* **Given entries**

──────────

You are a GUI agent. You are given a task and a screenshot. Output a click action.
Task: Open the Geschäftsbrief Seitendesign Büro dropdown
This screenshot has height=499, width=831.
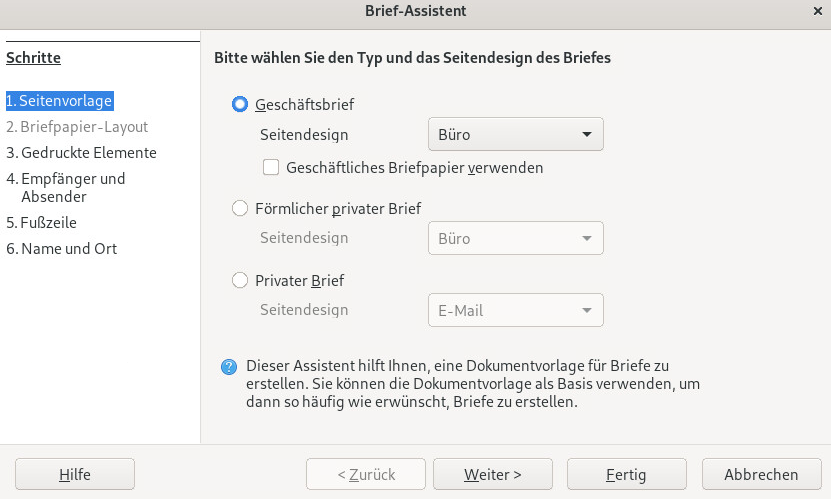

──────────

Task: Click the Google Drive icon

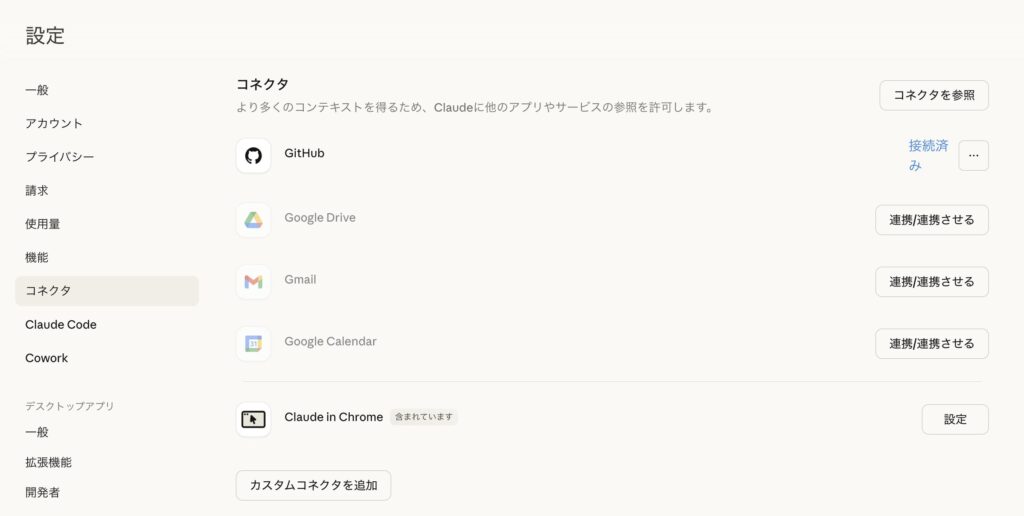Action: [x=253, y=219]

──────────

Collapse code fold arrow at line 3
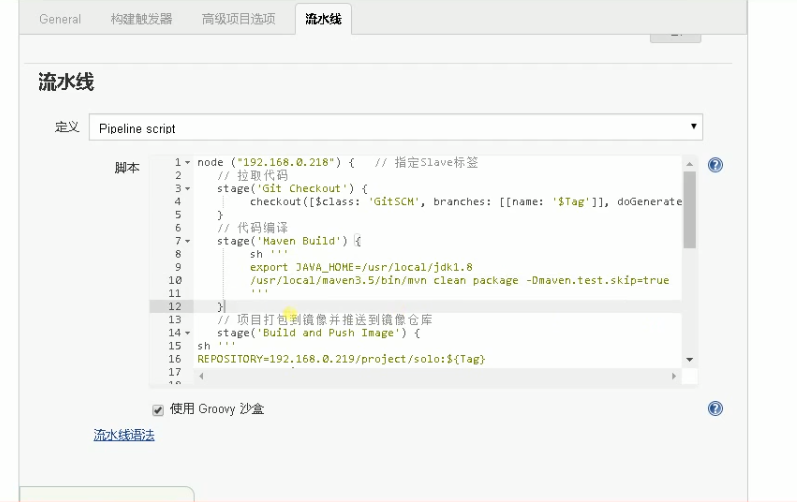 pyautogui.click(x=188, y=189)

──────────

* **Task description**
Reproduce exactly the entries above, limited to the lines from the one with "You are a GUI" through the one with "This screenshot has height=499, width=831.", both included.

* **Completed task**
You are a GUI agent. You are given a task and a screenshot. Output a click action.
Task: Open the Geschäftsbrief Seitendesign Büro dropdown
This screenshot has height=499, width=831.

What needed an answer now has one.